In the meantime Marshall bought himself a $920,000 yacht and launched himself on Broadway, producing a revival of Long Day’s Journey Into Night (2003) and I Am My Own Wife (2004), both of which won Tony awards. Charlene turned up at the ceremonies wearing famous items from her mother-in-law’s jewellery box.
But in 2006 Phillip Marshall, a university professor and one of Anthony’s twin sons from his first marriage, filed a guardianship lawsuit, backed by Annette de la Renta (wife of the designer), David Rockefeller and former US Secretary of State Henry Kissinger, accusing his father of allowing Brooke Astor to live in squalor and mismanaging her millions.
His father, he claimed, had “turned a blind eye, intentionally and repeatedly, ignoring her health, safety, personal and household needs, while enriching himself with millions of dollars”. Brooke Astor had been kept a virtual prisoner in her “dirty and dilapidated” Manhattan apartment, cut off from friends, servants and her beloved dachshunds and “forced to sleep in the TV room in torn nightgowns on a filthy couch that smells, probably from dog urine” as her bedroom was so cold.
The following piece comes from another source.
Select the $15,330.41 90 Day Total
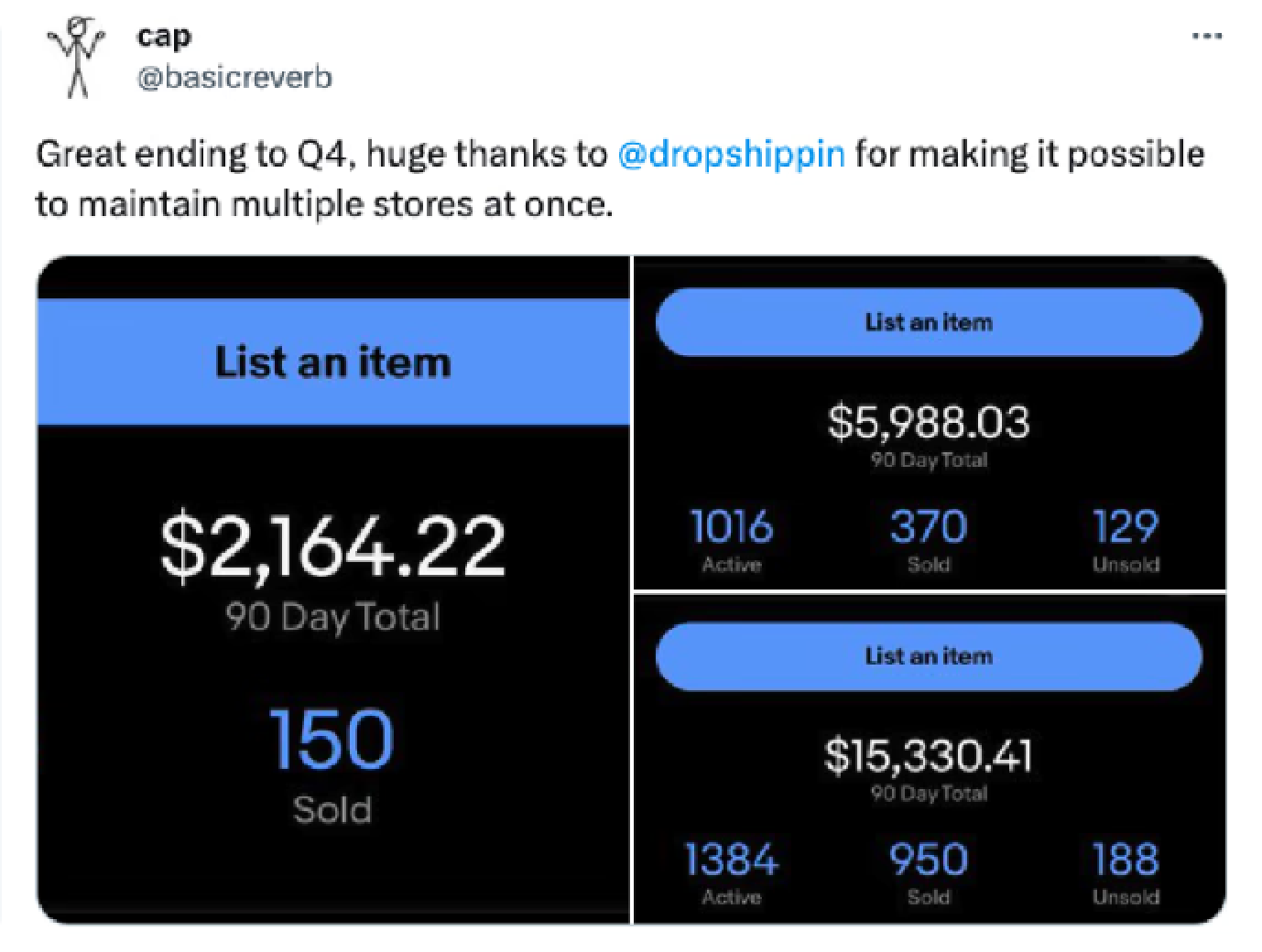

Marshall grudgingly agreed to cede guardianship to Annette de la Renta and he and Charlene, while admitting no wrongdoing, returned $11 million worth of cash, jewellery and art.
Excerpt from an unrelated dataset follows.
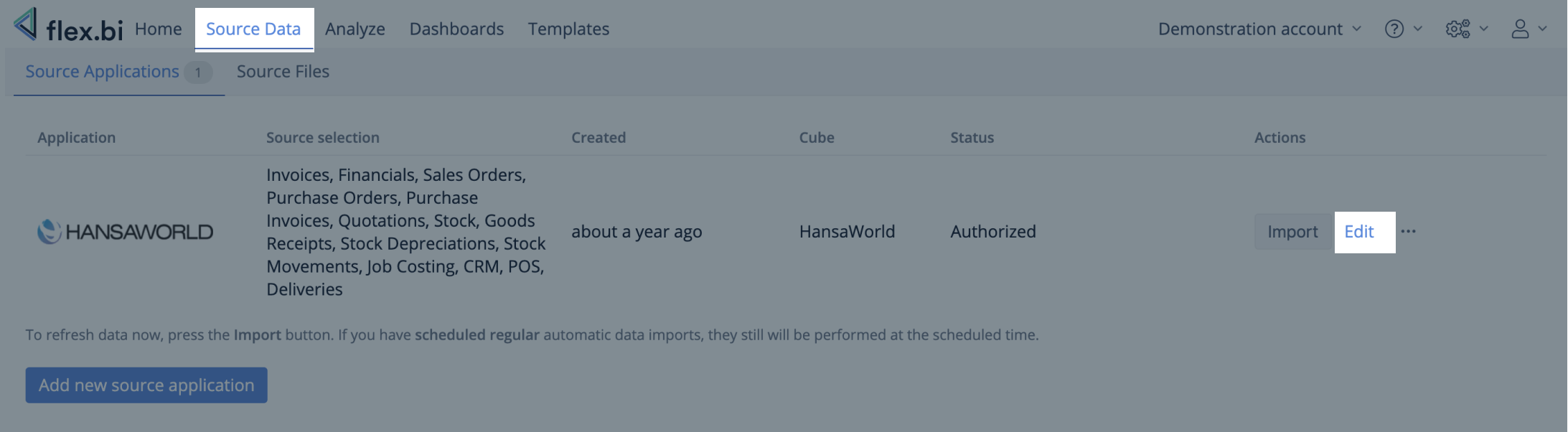The width and height of the screenshot is (1568, 432).
Task: Open the settings gears icon
Action: 1457,29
But by then the Manhattan district attorney was looking into allegations that Brooke Astor’s signature on the third codicil to her will had been forged.
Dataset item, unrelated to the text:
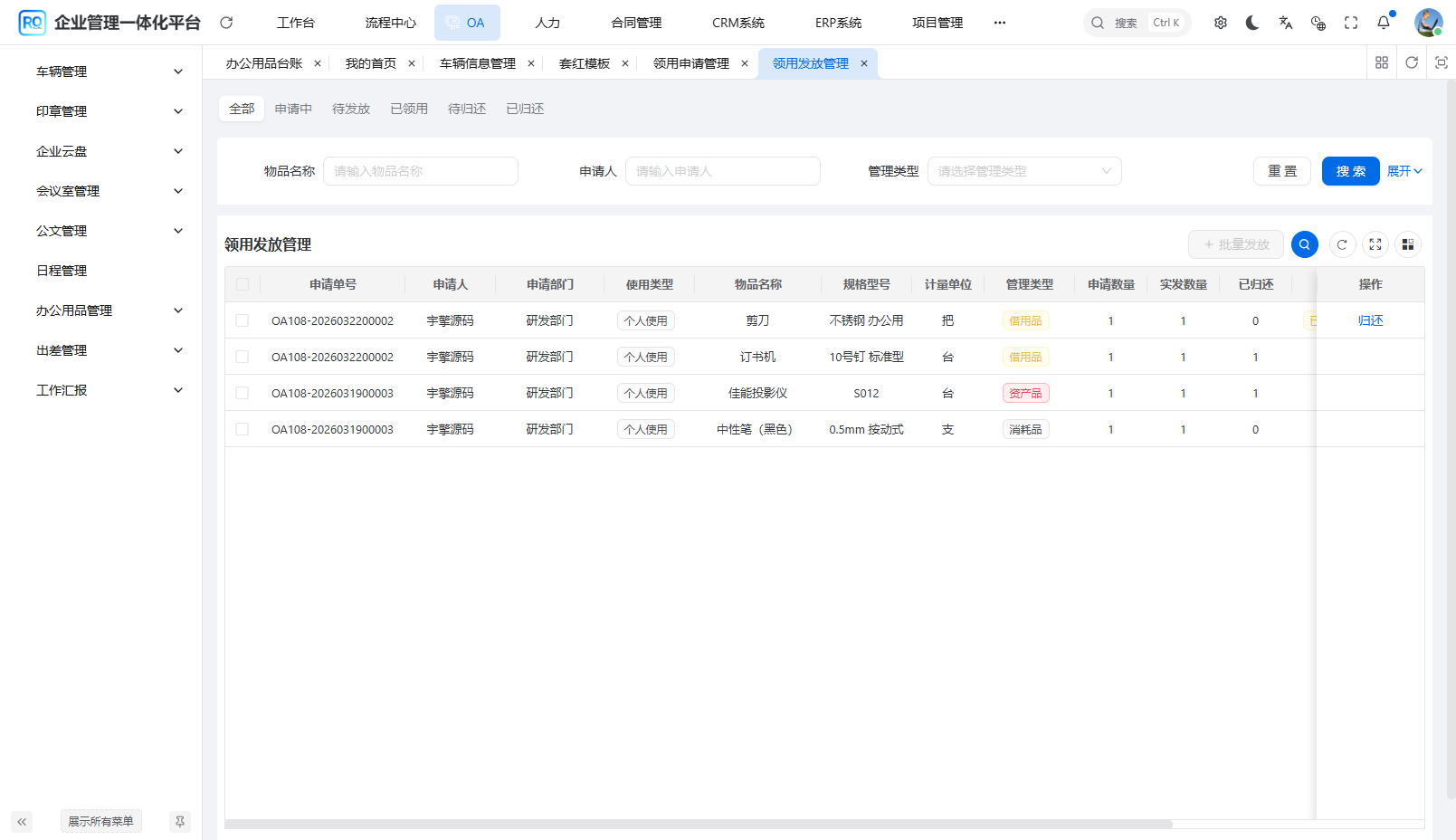Image resolution: width=1456 pixels, height=840 pixels.
Task: Click the language translation icon
Action: (1285, 23)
Brooke Astor died in August 2007 aged 105. Three months later Anthony Marshall and Francis Morrissey were formally arraigned to face a total of 18 indictments in the New York Supreme Court.
The trial, which opened in March 2009, kept New York agog as a parade of America’s great and good, along with Marshall’s two sons and former servants of Brooke Astor, trooped into the witness box to testify for the prosecution.
Charlene was never charged, but found herself portrayed by prosecutors and the press as a social-climbing gold-digger who had persuaded her husband to take advantage of his elderly parent. “Anthony Marshall’s preoccupation with getting money for Charlene was a motivation for the scheme to defraud,” the court was told.
In October 2009 the jury convicted Marshall on 14 of 16 counts, including first-degree grand larceny, and in December he was sentenced to one to three years in prison. He began serving his sentence in June 2013, but was granted parole two months later because of his deteriorating health.
Charlene cut a demure, sometimes tearful, figure in court, looking the part, as one onlooker put it, “of the minister’s wife of 21 years she had been in 1989 when she ran off with Tony”. Resolute that neither she nor her husband had done anything wrong, she was deeply upset by her monstering in the press. “What did I do wrong? she asked The New York Observer. “What part have I played in this? What’s in me that has caused this reaction from others?”
Following her husband’s conviction, the couple lived a low-profile life. Charlene, who had been a lay minister at St James’s church on Madison Avenue, had to cut back on her involvement to care for him.
When he died in 2014, 15 months after his release, he left the entirety of his estimated $14.5 million estate to Charlene and her three children, cutting his two sons out completely.
Charlene Detwiler Tyler was born on July 28 1945 in Charleston, South Carolina. Her father was an insurance actuary. She married Paul Gilbert, an Episcopalian minister, in 1968. They had three children and eventually settled on Mount Desert Island, Maine, where he joined the clergy at St Mary’s-by-the Sea church, Northeast Harbor.
Charlene Marshall’s children survive her.